Her mentors and colleagues use other words to describe her.
Bond LSC scientist and mentor Stefan Sarafianos called her “super spectacular” and her work “nothing short of outstanding” when introducing Gres before her dissertation defense on September 1.
When Gres came to the University of Missouri five years ago as a chemistry student, she knew she wanted to learn about crystallography, a technique that examines the precise arrangement of atoms and the geometry of molecules by looking at the image of the crystal under an X-ray beam. This interest led her to Sarafianos’ lab and into research on HIV.
“I learned a lot of new and exciting things, and I love this about research in general, you have multiple opportunities to evolve if you invest time,” Gres said of her time in Bond LSC. “I’m thrilled I decided to pursue a Ph.D. and do research. It’s definitely something I enjoy a lot.”

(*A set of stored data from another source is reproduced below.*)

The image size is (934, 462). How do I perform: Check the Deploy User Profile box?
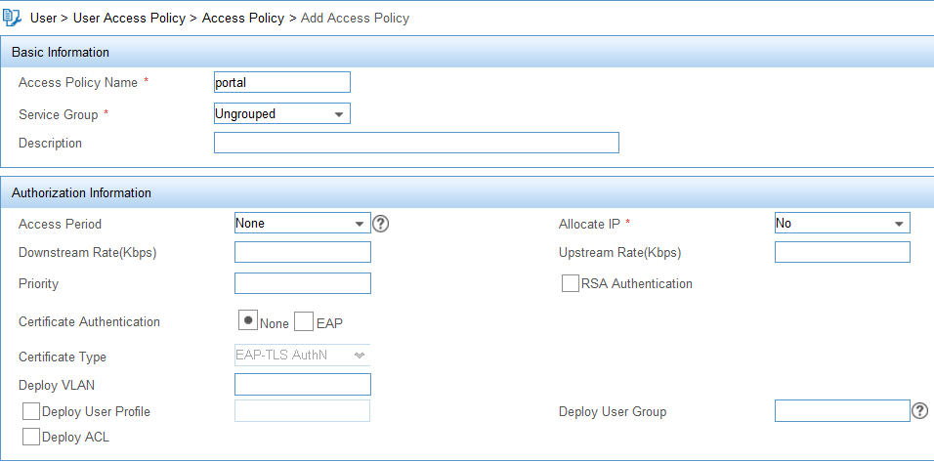click(31, 411)
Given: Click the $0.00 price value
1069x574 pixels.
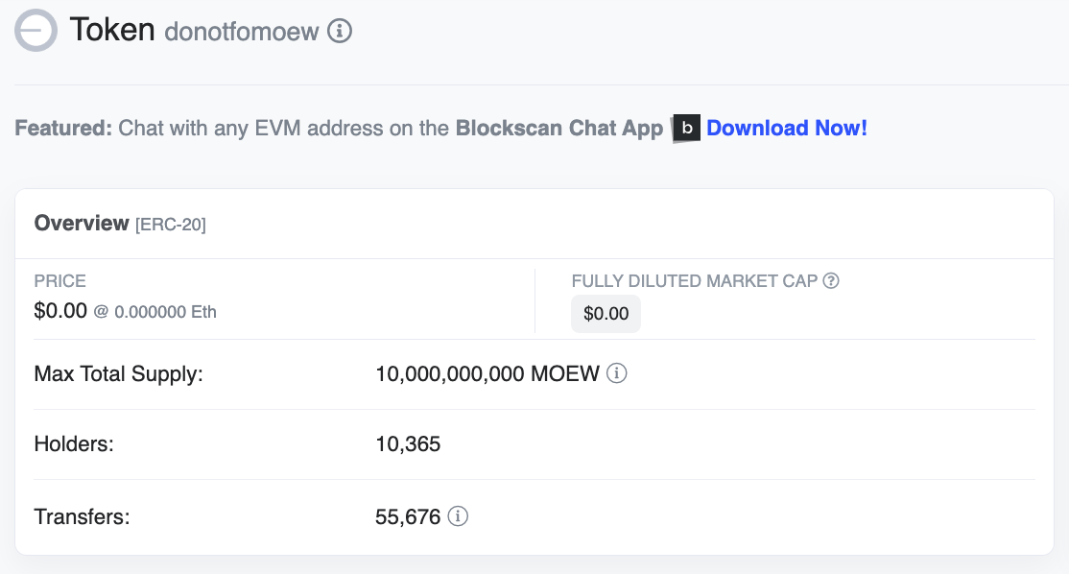Looking at the screenshot, I should [x=60, y=311].

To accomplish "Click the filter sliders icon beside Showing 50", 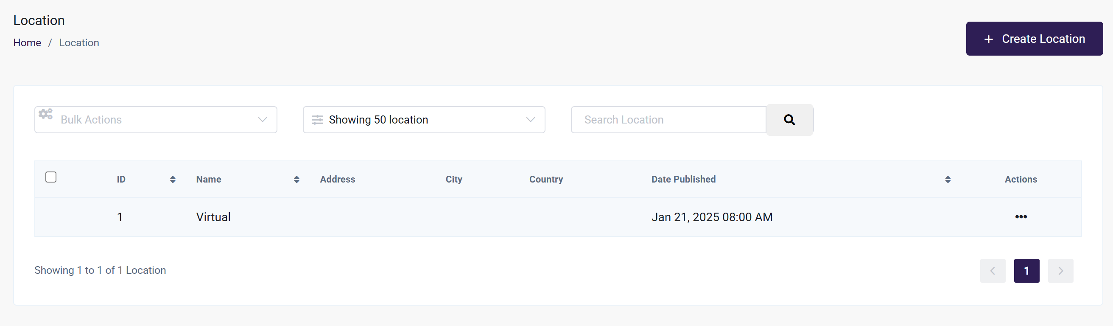I will pyautogui.click(x=317, y=120).
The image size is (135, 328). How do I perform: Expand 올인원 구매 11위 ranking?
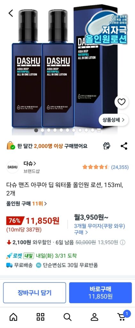[x=27, y=203]
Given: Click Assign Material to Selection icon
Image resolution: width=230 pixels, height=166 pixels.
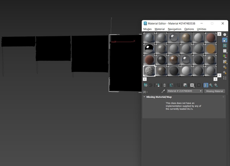Looking at the screenshot, I should point(157,85).
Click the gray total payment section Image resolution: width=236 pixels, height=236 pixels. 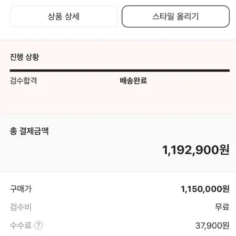(118, 143)

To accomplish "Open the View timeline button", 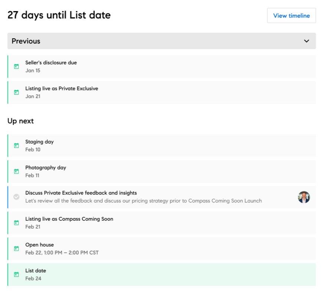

She studied a specific HIV protein. Her research involved using X-ray crystallography to determine the structure of the HIV-1 capsid protein. The capsid surrounds the virus’ genetic material, protecting it from a cell’s defenses while transporting the viral DNA to the cell nucleus. Her research produced one of the most complete models of the capsid protein. Previous attempts to understand the protein worked with engineered versions of it rather than the native version.

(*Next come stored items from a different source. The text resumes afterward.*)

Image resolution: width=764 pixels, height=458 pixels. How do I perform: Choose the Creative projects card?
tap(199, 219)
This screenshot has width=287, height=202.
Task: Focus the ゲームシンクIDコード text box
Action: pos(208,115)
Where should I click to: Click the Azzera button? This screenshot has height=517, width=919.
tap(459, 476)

Gres’ research was the first to reveal the closest representation of the hexameric capsid lattice in intact HIV-1, a discovery that will open the door for further insights.
She explained this knowledge allows scientists to understand the viral life cycle better, study interactions of the viral protein with cellular proteins, further develop capsid-targeting antivirals and improve current ones.

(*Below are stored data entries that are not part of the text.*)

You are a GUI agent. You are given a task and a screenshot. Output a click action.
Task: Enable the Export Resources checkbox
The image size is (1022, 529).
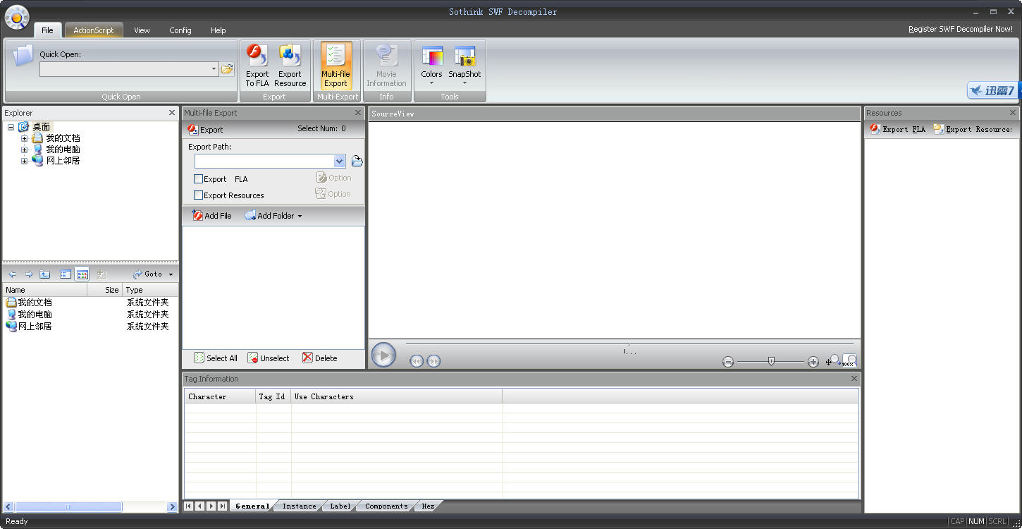click(x=199, y=195)
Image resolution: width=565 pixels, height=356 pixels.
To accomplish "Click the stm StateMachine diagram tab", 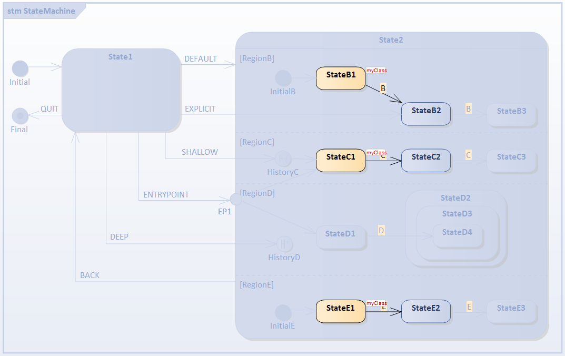I will (41, 11).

Gres also studied complexes of capsid protein with host cell factors and small molecules that interact with the protein and prevent infection. Other time in the lab was devoted to exploring more than 30 mutations in the protein. Around half of the mutants still need to be completed and analyzed.
Currently, no approved drugs target this protein although it plays a critical role in the virus. Previous clinical trials failed, but recently the protein re-emerged as a promising target. Earlier this year, Gilead, a biopharmaceutical company, announced it would begin capsid inhibitor testing after initial studies revealed its potential as a treatment strategy.
When Gres finished her dissertation defense, she did so with tears in her eyes as she thanked her mentors, family, and friends for their support throughout this five-year journey.
“Work can be stressful; sometimes you need to vent because ‘the project is not working.’ It’s nice when you have people who can listen to you and calm you down and tell you it’s going to work out eventually,” she said.
Her research more than worked out and will continue to provide insights on the disease that affects millions each year.
As for Gres, she is leaving HIV research and the United States behind.
Soon she will be moving to Sweden to start a post doctorate position at the Uppsala University studying chromatin remodeling factors. Gres will bring her skills in structural biology and will transition to cryo-electron microscopy. She explained the topic would be new for her, but that’s why she chose it, so she can continue learning.